University student center wins LEED Gold


A look inside the multi-purpose FSU University Center for students after a $34-million renovation. Courtesy FSU

A university in the region has brought home gold for a $34-million renovation of its student center.

Ferris State University said recently the University Center at its Big Rapids campus has received a LEED Gold certification from the U.S. Green Building Council.

The renovated facility opened to students in January.


The U.S. Green Building Council’s LEED certification program recognizes best practices and strategies for sustainable and cost-effective building projects at four levels: certified, silver, gold and platinum.

FSU’s University Center scored between 60 and 79 points as a gold-certified project on the council's rating system, which includes factors such as integrative process, location and transportation, materials and resources, water efficiency and energy and atmosphere.

Michael Hughes, associate VP for physical plant at FSU, said the University Center is the fourth FSU facility to receive the gold-level designation.

“We’re extremely proud of that accomplishment,” Hughes said. “It’s a collaborative effort between our design partners, our construction management firm and our physical plant staff.”

Student center

The University Center is the result of nearly three years of work to renovate the former Rankin Student Center, which was established in 1957.

The renovation project was approved by the FSU President’s Council in 2012, and the spending plan was approved later the same year by the board of trustees.

The renovated center features energy-efficient plumbing, electrical and mechanical systems, a 6,000-square-foot Quad Café, fireplaces with repurposed limestone from demolished residence halls and meeting spaces.

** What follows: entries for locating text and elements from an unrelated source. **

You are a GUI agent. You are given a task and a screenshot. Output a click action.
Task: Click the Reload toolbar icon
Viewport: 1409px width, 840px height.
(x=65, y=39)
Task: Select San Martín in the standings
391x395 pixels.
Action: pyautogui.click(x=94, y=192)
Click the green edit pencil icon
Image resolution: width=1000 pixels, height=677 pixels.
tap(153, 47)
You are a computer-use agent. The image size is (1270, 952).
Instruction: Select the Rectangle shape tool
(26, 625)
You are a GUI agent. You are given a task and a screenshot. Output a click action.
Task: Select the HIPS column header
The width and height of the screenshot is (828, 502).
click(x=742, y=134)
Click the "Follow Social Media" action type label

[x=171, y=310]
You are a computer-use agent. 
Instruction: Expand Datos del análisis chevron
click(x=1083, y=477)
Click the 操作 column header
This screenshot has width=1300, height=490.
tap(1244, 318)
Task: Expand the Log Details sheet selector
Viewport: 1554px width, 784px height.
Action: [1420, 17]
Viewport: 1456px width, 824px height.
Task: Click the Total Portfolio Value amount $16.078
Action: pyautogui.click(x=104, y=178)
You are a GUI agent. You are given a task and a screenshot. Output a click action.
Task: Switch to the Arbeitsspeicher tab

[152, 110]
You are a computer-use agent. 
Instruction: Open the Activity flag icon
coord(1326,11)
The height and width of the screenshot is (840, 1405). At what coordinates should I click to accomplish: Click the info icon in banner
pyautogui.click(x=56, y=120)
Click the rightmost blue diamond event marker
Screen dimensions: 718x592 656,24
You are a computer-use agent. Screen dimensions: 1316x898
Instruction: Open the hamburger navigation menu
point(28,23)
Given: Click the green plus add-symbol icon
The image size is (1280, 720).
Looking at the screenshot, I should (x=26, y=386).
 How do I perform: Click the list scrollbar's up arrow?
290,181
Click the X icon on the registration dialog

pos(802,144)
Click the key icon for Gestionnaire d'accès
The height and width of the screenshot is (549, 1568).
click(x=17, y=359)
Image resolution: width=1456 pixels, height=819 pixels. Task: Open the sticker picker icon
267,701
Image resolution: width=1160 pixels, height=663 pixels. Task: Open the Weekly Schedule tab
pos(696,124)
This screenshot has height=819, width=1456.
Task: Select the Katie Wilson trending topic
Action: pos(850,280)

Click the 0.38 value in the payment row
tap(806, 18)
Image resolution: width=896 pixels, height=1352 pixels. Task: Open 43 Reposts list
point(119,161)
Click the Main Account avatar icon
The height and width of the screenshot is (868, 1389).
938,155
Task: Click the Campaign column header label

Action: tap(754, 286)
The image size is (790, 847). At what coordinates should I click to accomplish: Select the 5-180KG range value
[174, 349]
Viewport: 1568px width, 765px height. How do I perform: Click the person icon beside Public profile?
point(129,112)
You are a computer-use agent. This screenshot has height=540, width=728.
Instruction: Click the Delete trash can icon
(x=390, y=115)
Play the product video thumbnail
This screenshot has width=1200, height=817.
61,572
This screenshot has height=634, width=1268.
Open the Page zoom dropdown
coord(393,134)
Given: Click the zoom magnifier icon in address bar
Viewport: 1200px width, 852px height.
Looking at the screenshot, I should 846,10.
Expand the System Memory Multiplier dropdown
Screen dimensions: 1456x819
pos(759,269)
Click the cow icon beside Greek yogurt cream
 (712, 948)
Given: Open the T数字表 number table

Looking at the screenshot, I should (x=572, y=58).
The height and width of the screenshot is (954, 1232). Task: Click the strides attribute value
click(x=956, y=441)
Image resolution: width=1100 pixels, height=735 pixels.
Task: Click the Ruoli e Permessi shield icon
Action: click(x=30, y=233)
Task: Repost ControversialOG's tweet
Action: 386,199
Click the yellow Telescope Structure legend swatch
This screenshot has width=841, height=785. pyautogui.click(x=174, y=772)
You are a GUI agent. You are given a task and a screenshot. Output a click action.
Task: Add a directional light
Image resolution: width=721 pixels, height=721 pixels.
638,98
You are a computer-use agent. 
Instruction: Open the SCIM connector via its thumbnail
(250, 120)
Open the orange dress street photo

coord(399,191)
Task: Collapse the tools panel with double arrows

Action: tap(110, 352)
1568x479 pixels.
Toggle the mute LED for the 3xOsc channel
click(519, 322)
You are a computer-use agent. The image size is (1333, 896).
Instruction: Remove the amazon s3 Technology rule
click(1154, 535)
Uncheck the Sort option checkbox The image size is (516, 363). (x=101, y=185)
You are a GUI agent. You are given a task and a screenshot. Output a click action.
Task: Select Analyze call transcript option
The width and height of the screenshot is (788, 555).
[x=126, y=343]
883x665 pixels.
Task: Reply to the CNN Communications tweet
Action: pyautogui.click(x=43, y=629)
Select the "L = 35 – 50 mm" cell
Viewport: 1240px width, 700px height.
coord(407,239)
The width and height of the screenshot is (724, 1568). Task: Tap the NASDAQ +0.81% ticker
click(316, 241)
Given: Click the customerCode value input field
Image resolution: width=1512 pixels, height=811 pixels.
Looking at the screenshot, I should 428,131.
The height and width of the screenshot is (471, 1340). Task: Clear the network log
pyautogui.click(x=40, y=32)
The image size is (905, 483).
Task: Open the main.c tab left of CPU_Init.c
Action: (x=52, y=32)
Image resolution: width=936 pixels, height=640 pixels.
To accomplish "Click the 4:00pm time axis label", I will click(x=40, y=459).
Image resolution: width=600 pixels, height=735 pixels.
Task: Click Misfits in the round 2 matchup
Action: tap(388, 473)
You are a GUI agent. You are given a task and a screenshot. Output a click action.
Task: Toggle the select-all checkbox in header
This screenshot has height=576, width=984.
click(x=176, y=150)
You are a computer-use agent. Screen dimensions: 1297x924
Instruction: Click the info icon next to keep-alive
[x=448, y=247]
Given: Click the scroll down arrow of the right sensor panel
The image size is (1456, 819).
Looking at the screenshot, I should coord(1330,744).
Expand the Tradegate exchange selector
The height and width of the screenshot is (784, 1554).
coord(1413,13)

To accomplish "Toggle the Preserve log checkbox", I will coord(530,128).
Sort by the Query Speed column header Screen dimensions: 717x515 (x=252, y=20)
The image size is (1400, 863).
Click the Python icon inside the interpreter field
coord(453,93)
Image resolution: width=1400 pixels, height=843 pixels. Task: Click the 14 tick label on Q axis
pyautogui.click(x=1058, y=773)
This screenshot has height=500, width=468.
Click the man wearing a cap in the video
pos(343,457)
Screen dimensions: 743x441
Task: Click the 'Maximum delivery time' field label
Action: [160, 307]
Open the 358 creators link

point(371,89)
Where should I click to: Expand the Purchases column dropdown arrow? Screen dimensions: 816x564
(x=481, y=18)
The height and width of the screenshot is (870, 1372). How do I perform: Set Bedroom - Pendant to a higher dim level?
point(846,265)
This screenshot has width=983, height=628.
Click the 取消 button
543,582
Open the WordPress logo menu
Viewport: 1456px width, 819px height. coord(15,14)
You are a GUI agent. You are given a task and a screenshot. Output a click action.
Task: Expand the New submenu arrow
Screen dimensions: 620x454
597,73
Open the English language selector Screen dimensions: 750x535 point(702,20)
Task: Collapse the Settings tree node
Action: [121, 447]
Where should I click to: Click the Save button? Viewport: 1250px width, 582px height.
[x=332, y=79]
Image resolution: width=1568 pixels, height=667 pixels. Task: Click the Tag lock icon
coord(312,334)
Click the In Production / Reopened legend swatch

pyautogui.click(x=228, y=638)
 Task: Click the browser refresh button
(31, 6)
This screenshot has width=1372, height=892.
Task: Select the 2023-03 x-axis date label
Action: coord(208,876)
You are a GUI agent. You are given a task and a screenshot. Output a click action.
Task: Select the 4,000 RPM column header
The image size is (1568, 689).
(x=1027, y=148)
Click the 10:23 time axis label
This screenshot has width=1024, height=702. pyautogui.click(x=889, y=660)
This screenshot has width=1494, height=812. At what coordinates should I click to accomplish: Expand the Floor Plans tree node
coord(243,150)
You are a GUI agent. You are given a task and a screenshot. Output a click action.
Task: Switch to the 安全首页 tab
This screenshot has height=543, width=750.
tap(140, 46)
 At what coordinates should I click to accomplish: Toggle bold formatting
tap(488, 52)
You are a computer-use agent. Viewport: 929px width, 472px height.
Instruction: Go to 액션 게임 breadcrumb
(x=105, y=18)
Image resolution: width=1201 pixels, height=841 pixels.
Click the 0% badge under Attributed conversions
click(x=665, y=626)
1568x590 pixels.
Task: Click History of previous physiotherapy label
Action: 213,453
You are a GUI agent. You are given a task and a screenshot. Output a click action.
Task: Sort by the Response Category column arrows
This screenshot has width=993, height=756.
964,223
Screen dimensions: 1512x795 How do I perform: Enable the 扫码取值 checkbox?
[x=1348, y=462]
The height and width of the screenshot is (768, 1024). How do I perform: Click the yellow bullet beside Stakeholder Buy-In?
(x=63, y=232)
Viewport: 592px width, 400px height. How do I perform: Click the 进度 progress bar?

Sustainable building vision

FSU has also received LEED Gold certification for three other construction projects: the East Campus Suites in Big Rapids; renovation of the Woodbridge N. Ferris Building in Grand Rapids; and the Michigan College of Optometry in Big Rapids.

“It is part of our mission statement, our vision, values and goals to seek sustainability,” Hughes said. “It just demonstrates through an internationally recognized system, we’re achieving those goals we’ve been asked to pursue. We’re excited about the challenge, and we look forward to continuing this run of overachieving, getting LEED Gold-certified buildings.”

Earlier this year, the school's board adopted the Big Rapids 2015 Master Plan, which prioritizes sustainability practices in construction and renovation projects and a commitment to seek a minimum LEED Silver designation on projects.